What changes could be ahead?

  • In October, a Wisconsin judge ruled voters could not cancel their original absentee ballot and cast a new one and that the practice, known as ballot spoiling, is illegal. The Wisconsin Elections Commission filed an appeal, prompting the Wisconsin appeals court to put the lower court's ruling on hold. At the time about 110,000 absentee ballots had already been returned and 400,000 had already been requested. The issue will likely be revisited after the Nov. 8 election.

  • Michels says if he is elected governor he wants to eliminate the Wisconsin Elections Commission and repeal all previous commission election guidance. He has also said he would prohibit the re-hiring of any commission staff that participated in the issuance of any formal guidance that "failed to comply with existing law, as has been determined by the Legislative Audit Bureau."

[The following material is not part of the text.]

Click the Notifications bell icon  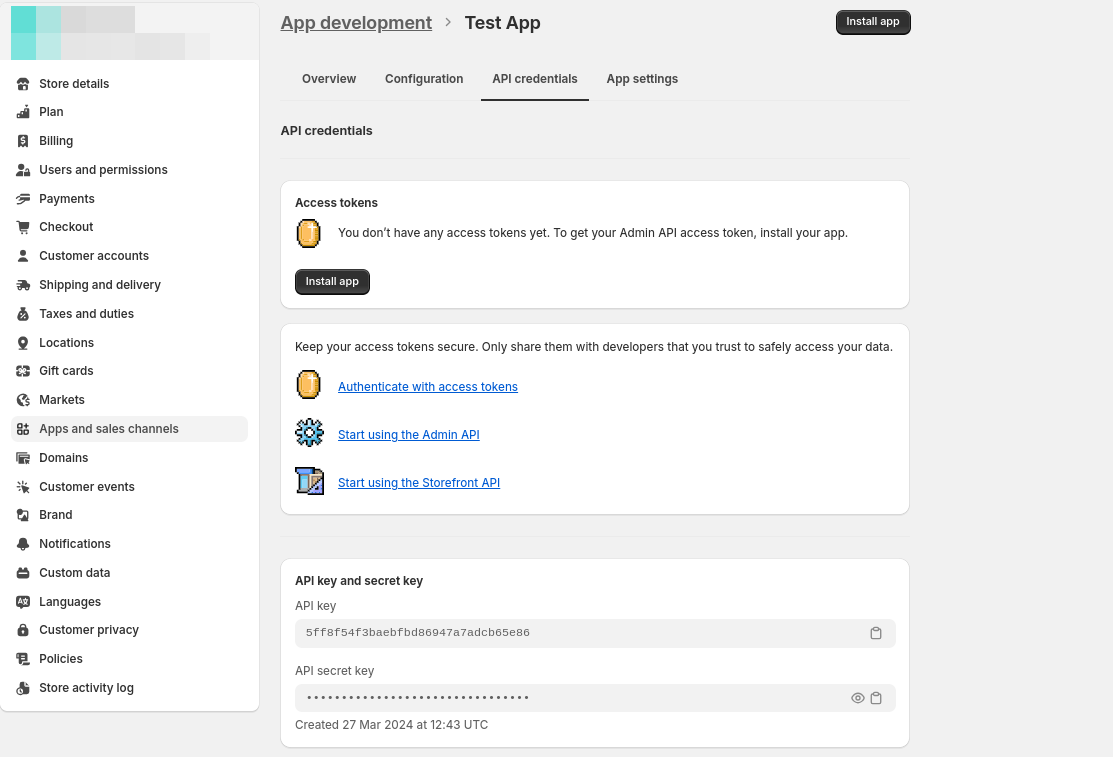[x=23, y=544]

Milwaukee Mayor Cavalier Johnson, right, walks to Fiserv Forum following his speech during a visit to MATC Tuesday to encourage early voting.
Milwaukee Mayor Cavalier Johnson, right, walks to Fiserv Forum following his speech during a visit to MATC Tuesday to encourage early voting.

Why it matters

The U.S. Senate race between Johnson and Barnes is one that could help determine which party controls the body for the next two years. Johnson has been targeted as a vulnerable incumbent Republican in a state Biden carried but is seen as having taken the lead in what is still expected to be a tight race.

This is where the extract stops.